An Interactive Annotated World Bibliography of Printed and Digital Works in the History of Medicine and the Life Sciences from Circa 2000 BCE to 2024 by Fielding H. Garrison (1870-1935), Leslie T. Morton (1907-2004), and Jeremy M. Norman (1945- ) Traditionally Known as “Garrison-Morton”

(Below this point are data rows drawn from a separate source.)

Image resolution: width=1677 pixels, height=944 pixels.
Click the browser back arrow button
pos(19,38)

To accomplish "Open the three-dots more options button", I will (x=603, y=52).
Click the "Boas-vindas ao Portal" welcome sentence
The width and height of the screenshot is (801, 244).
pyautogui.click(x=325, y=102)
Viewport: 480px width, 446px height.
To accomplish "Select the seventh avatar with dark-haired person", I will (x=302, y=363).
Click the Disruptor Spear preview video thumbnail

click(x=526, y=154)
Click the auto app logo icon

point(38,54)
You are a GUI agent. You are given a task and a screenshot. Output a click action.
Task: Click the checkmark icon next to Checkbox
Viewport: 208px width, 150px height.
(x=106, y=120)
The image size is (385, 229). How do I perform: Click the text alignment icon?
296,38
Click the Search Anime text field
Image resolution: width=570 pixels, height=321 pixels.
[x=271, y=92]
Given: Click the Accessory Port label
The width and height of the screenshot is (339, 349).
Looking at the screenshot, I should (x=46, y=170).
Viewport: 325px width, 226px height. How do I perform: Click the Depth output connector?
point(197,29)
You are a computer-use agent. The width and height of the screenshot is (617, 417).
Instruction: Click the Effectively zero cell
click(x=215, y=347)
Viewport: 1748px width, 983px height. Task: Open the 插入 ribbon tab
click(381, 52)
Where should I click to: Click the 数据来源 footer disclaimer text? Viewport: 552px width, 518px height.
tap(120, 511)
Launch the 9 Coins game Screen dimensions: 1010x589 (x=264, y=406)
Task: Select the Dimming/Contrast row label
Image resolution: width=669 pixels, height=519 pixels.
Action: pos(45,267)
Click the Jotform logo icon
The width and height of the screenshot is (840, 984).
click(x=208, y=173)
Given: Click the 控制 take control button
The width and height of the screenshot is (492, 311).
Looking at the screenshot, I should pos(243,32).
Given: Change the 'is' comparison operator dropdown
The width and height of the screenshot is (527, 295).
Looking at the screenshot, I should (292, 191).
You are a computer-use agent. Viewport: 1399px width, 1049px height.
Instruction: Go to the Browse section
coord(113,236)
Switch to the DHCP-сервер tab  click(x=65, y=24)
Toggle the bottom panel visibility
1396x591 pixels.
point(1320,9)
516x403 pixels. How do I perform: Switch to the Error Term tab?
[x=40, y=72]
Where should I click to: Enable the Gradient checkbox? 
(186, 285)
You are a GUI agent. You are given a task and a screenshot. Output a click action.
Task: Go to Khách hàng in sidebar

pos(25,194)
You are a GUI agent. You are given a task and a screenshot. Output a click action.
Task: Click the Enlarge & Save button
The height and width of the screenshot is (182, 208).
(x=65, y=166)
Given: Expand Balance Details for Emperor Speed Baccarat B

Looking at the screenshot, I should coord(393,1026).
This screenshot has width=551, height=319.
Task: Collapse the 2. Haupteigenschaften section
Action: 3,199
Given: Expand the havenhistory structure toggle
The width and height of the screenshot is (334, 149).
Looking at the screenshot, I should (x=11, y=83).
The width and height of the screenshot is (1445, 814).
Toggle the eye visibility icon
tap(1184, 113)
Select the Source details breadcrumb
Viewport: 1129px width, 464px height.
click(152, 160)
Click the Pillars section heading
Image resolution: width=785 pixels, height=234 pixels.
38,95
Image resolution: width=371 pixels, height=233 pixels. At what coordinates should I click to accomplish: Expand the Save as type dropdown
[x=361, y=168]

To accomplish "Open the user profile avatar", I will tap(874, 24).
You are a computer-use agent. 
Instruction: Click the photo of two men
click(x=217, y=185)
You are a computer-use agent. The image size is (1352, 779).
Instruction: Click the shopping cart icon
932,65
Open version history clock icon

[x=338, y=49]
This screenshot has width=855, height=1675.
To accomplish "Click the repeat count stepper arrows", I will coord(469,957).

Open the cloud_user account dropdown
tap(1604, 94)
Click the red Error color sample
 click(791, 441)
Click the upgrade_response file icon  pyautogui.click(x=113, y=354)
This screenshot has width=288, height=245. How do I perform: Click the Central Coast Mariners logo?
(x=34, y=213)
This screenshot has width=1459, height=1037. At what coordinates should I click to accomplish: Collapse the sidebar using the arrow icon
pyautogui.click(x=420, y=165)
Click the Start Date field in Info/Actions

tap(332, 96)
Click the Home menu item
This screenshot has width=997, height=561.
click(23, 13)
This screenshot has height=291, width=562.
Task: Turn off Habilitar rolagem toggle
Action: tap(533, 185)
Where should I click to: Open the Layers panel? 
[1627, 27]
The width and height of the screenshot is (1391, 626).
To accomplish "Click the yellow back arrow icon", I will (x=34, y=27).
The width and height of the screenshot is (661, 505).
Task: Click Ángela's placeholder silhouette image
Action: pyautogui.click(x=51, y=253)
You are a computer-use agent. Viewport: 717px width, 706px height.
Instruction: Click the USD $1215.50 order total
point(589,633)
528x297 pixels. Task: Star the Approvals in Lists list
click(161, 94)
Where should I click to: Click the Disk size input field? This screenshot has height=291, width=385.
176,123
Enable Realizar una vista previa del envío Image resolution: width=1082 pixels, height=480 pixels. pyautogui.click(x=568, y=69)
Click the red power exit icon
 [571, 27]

16082 entries, 14166 authors and 1948 subjects. Updated: April 21, 2026

JANSKÝ, Jan

1 entries
  • 896

Haematologické studie u psychotiků.

Sborník Klinicky, 8, 85-139, 1907.

Janský, a Czech serologist, neurologist and psychiatrist, tried to find a correlation between mental diseases and blood diseases. He found no such correlation, and published a study, the title of which translates as Hematological Study of Psychotics, which demonstrated that blood could be classified into four groups. He named these O, A, B, and AB. His work, published in a little-known journal, was at first overlooked, and in 1910 Moss independently published work on exactly similar lines. At the time Janský was unaware of the work of Karl Landsteiner, whose discovery of the A, B, and O blood types earned him the Nobel Prize in Physiology or Medicine in 1930. A French résumé of the paper is in the above journal, pp. 131-33, and a German summary in Jb. Neurol. Psychiat., 1907, 1028.